## [What needs to be done]
The expected output is the data itself, duplicated in full.

(Dataset entries)

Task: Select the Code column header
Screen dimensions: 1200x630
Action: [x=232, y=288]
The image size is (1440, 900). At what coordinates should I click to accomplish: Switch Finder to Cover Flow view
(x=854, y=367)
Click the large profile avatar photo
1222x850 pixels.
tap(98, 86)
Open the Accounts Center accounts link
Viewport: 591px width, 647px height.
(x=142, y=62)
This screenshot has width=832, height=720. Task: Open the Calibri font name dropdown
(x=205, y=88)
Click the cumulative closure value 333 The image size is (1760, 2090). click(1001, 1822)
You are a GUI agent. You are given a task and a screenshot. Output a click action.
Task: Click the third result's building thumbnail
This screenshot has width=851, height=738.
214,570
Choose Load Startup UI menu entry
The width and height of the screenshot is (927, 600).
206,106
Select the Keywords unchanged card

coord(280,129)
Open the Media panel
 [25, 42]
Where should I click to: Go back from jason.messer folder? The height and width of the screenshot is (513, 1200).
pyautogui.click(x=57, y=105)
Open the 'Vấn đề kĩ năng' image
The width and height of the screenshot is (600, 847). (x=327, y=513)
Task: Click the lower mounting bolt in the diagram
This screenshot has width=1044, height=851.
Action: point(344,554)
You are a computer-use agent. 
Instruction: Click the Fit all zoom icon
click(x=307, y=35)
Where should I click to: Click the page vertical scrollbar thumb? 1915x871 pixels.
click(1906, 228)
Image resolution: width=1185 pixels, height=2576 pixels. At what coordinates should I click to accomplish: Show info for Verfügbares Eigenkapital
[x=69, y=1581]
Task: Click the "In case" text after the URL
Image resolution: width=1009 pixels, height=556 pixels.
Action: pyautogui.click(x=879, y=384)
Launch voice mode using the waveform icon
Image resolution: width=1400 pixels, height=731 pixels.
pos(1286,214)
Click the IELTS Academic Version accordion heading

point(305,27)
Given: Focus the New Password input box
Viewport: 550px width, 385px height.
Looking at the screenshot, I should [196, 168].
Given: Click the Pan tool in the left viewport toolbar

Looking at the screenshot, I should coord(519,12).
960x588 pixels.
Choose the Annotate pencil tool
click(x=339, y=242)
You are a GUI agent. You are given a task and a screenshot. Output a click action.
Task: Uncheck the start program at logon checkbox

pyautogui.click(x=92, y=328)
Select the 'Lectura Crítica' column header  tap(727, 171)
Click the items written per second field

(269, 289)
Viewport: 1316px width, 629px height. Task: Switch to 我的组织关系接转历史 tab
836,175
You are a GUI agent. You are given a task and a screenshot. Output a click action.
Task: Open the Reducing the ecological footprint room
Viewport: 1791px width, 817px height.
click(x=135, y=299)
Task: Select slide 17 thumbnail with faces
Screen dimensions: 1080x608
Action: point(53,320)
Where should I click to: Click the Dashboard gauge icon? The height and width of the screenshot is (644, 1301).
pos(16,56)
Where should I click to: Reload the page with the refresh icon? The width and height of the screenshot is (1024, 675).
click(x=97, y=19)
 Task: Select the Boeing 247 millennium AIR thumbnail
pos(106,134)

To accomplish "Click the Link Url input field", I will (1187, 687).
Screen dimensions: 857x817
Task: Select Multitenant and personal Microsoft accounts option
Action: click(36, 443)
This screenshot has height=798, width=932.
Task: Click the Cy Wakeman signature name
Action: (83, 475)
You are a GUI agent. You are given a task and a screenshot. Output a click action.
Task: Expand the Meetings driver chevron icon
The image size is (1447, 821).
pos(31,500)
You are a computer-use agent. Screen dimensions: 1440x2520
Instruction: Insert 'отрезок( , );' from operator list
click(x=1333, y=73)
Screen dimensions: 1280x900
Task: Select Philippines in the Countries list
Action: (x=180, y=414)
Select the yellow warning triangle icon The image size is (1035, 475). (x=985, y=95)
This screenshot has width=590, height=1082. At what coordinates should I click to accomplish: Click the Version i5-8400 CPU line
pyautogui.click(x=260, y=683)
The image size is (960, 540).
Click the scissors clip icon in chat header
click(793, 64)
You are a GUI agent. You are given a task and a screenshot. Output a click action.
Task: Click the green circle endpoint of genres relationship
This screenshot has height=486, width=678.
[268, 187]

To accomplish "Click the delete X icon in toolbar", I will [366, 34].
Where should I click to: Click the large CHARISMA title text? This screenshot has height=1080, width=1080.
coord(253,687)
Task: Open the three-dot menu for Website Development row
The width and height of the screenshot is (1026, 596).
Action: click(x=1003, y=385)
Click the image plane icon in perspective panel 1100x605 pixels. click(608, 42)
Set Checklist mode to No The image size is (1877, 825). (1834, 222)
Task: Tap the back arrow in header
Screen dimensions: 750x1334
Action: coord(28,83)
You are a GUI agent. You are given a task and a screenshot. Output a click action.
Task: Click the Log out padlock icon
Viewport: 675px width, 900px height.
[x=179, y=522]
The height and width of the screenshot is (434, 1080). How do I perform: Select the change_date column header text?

## [Finished task]
Task: Select the Code column header
Screen dimensions: 1200x630
Action: [x=232, y=288]
The image size is (1440, 900). At what coordinates should I click to accomplish: Switch Finder to Cover Flow view
(x=854, y=367)
Click the large profile avatar photo
1222x850 pixels.
tap(98, 86)
Open the Accounts Center accounts link
Viewport: 591px width, 647px height.
(x=142, y=62)
This screenshot has width=832, height=720. Task: Open the Calibri font name dropdown
(x=205, y=88)
Click the cumulative closure value 333 The image size is (1760, 2090). click(1001, 1822)
You are a GUI agent. You are given a task and a screenshot. Output a click action.
Task: Click the third result's building thumbnail
This screenshot has width=851, height=738.
214,570
Choose Load Startup UI menu entry
The width and height of the screenshot is (927, 600).
206,106
Select the Keywords unchanged card

coord(280,129)
Open the Media panel
 [25, 42]
Where should I click to: Go back from jason.messer folder? The height and width of the screenshot is (513, 1200).
pyautogui.click(x=57, y=105)
Open the 'Vấn đề kĩ năng' image
The width and height of the screenshot is (600, 847). (x=327, y=513)
Task: Click the lower mounting bolt in the diagram
This screenshot has width=1044, height=851.
Action: point(344,554)
You are a computer-use agent. 
Instruction: Click the Fit all zoom icon
click(x=307, y=35)
Where should I click to: Click the page vertical scrollbar thumb? 1915x871 pixels.
click(1906, 228)
Image resolution: width=1185 pixels, height=2576 pixels. At what coordinates should I click to accomplish: Show info for Verfügbares Eigenkapital
[x=69, y=1581]
Task: Click the "In case" text after the URL
Image resolution: width=1009 pixels, height=556 pixels.
Action: pyautogui.click(x=879, y=384)
Launch voice mode using the waveform icon
Image resolution: width=1400 pixels, height=731 pixels.
pos(1286,214)
Click the IELTS Academic Version accordion heading

point(305,27)
Given: Focus the New Password input box
Viewport: 550px width, 385px height.
Looking at the screenshot, I should [196, 168].
Given: Click the Pan tool in the left viewport toolbar

Looking at the screenshot, I should coord(519,12).
960x588 pixels.
Choose the Annotate pencil tool
click(x=339, y=242)
You are a GUI agent. You are given a task and a screenshot. Output a click action.
Task: Uncheck the start program at logon checkbox

pyautogui.click(x=92, y=328)
Select the 'Lectura Crítica' column header  tap(727, 171)
Click the items written per second field

(269, 289)
Viewport: 1316px width, 629px height. Task: Switch to 我的组织关系接转历史 tab
836,175
You are a GUI agent. You are given a task and a screenshot. Output a click action.
Task: Open the Reducing the ecological footprint room
Viewport: 1791px width, 817px height.
click(x=135, y=299)
Task: Select slide 17 thumbnail with faces
Screen dimensions: 1080x608
Action: point(53,320)
Where should I click to: Click the Dashboard gauge icon? The height and width of the screenshot is (644, 1301).
pos(16,56)
Where should I click to: Reload the page with the refresh icon? The width and height of the screenshot is (1024, 675).
click(x=97, y=19)
 Task: Select the Boeing 247 millennium AIR thumbnail
pos(106,134)

To accomplish "Click the Link Url input field", I will (1187, 687).
Screen dimensions: 857x817
Task: Select Multitenant and personal Microsoft accounts option
Action: click(36, 443)
This screenshot has height=798, width=932.
Task: Click the Cy Wakeman signature name
Action: (83, 475)
You are a GUI agent. You are given a task and a screenshot. Output a click action.
Task: Expand the Meetings driver chevron icon
The image size is (1447, 821).
pos(31,500)
You are a computer-use agent. Screen dimensions: 1440x2520
Instruction: Insert 'отрезок( , );' from operator list
click(x=1333, y=73)
Screen dimensions: 1280x900
Task: Select Philippines in the Countries list
Action: (x=180, y=414)
Select the yellow warning triangle icon The image size is (1035, 475). (x=985, y=95)
This screenshot has width=590, height=1082. At what coordinates should I click to accomplish: Click the Version i5-8400 CPU line
pyautogui.click(x=260, y=683)
The image size is (960, 540).
Click the scissors clip icon in chat header
click(793, 64)
You are a GUI agent. You are given a task and a screenshot. Output a click action.
Task: Click the green circle endpoint of genres relationship
This screenshot has height=486, width=678.
[268, 187]

To accomplish "Click the delete X icon in toolbar", I will [366, 34].
Where should I click to: Click the large CHARISMA title text? This screenshot has height=1080, width=1080.
coord(253,687)
Task: Open the three-dot menu for Website Development row
The width and height of the screenshot is (1026, 596).
Action: click(x=1003, y=385)
Click the image plane icon in perspective panel 1100x605 pixels. click(608, 42)
Set Checklist mode to No The image size is (1877, 825). (1834, 222)
Task: Tap the back arrow in header
Screen dimensions: 750x1334
Action: coord(28,83)
You are a GUI agent. You are given a task and a screenshot. Output a click action.
Task: Click the Log out padlock icon
Viewport: 675px width, 900px height.
[x=179, y=522]
The height and width of the screenshot is (434, 1080). How do I perform: Select the change_date column header text?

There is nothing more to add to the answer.